ABA Legal Fact Check debuted in August 2017 and is the first fact check website focusing exclusively on legal matters. This article has been republished with permission. 

Within hours of President Donald Trump announcing that U.S. military forces would be deployed to the U.S.-Mexican border, Defense Secretary James Mattis clarified the military’s mission to reporters. “We are not doing law enforcement,” he told reporters. “We do not have arrest authority. … There is no arrest authority under Posse Comitatus for the U.S. federal troops. That can be done but it has to be done in accordance with the law.” What does the law allow?

On Nov. 20, the While House issued a “cabinet order” sending about 5,800 troops to the southern border to assist U.S. Customs and Border Protection agents to deter individuals seeking to enter the country illegally. Five days later in Tijuana, Mexico, south of California, the agents threw tear gas at around 500 migrants who tried to cross illegally, triggering an outcry of protest in the U.S. and Mexico. Military troops were not involved.

Still, the confrontation raises questions about the legal role of the military to quell such disturbances and spotlights the 1878 Posse Comitatus Act, a Reconstruction-era law that banned military forces from enforcing U.S. law.

Prior to the passage of the Posse Comitatus Act, presidents faced few limits on using U.S. troops to enforce U.S. law domestically, and many did deploy them. Perhaps the broadest campaign involving the military on U.S. soil was during the Civil War era, when Union troops became the primary form of law enforcement in the South.

The act, most recently amended in 1994, says, “Whoever, except in cases and under circumstances expressly authorized by the Constitution or Act of Congress, willfully (emphasis added) uses any part of the Army or the Air Force as a posse comitatus or otherwise to execute the laws shall be fined under this title or imprisoned not more than two years, or both.”

A lengthy Congressional Research Service study, updated in early November, provides a historical analysis of the use of the U.S. military to execute domestic law and of the Posse Comitatus Act, including theoretical and constitutional underpinnings. The study notes Americans have a tradition, born in England and developed in the early years of the nation, that abhors military involvement in civilian affairs, at least under ordinary circumstances.
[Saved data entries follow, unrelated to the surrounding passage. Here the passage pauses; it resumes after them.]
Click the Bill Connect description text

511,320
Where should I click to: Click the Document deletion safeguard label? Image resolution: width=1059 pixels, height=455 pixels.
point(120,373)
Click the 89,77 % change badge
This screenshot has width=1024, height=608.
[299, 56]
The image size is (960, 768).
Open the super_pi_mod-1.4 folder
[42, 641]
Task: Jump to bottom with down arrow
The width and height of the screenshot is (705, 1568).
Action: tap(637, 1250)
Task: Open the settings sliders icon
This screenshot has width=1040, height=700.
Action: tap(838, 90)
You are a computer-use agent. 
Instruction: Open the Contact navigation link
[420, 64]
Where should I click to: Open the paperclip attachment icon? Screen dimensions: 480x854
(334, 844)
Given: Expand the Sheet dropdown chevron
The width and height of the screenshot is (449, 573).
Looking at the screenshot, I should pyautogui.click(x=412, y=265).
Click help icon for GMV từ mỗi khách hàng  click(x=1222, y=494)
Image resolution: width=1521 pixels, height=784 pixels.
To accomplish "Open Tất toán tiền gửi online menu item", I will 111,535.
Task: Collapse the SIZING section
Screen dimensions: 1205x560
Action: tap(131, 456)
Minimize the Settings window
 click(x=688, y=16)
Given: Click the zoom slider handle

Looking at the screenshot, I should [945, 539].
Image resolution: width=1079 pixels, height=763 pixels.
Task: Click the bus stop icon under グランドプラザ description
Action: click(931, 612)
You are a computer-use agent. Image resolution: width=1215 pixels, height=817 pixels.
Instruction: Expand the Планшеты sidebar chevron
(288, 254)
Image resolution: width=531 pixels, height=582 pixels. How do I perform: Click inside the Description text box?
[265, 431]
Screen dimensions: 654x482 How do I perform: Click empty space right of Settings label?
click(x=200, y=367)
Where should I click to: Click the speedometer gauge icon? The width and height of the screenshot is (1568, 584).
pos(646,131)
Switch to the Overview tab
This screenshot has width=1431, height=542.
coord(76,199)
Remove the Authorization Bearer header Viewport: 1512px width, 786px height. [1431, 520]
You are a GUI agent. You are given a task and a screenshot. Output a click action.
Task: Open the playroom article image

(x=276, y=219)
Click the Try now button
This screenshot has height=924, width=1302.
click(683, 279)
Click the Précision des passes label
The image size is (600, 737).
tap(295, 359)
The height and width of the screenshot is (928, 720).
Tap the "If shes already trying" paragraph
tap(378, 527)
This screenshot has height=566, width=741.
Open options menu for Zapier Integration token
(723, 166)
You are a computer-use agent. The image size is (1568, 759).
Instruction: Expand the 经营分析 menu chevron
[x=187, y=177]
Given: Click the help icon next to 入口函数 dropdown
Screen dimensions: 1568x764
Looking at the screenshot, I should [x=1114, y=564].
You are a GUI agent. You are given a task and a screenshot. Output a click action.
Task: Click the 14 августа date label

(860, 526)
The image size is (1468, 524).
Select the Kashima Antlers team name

Even so, the Posse Comitatus Act expressly allows military action to suppress insurrection or to enforce federal authority, and presidents have relied upon these exceptions. Then-President Dwight D. Eisenhower, for instance, used troops to force the city of Little Rock, Ark., to desegregate its schools in September 1957, after mobs prevented African-American students, known as the Little Rock Nine, from attending Little Rock Central High School. When the Arkansas Army National Guard refused to enforce the federal court order to integrate, Eisenhower sent the 101st Airborne Division to end the standoff.

Moreover, a host of U.S. laws under 10 U.S. Code, Chapter 15, gives a president broad authority to use the armed forces when necessary, although it limits the role that troops can undertake. Their arrest authority is limited, for example. The CRS study notes there has never been an officially reported prosecution since shortly after the act was passed 140 years ago, in part because of the standard set by the term “willfully” incorporated in the law. Also, in March the Department of Defense issued an updated working directive on use of military assets to support civil authorities.

That doesn’t mean that the Posse Comitatus Act has no modern-day use in court. In 2014, a three-judge panel of the U.S. 9th Circuit Court of Appeals overturned the conviction of a civilian on a federal pornography charge after a Naval Criminal Investigative Service (NCIS) probe that reached beyond the military found evidence of a civilian crime. The evidence was turned over to the FBI and led to a conviction. The judicial panel determined that the NCIS agent’s action constituted improper military enforcement of civilian laws, and that the evidence collected should have been suppressed. An en banc panel of the 9th Circuit subsequently reversed that decision, but on narrow grounds.

So, can the military today maneuver legally at the border? Secretary Mattis seems to have it right: Yes, but with limits consistent with the act.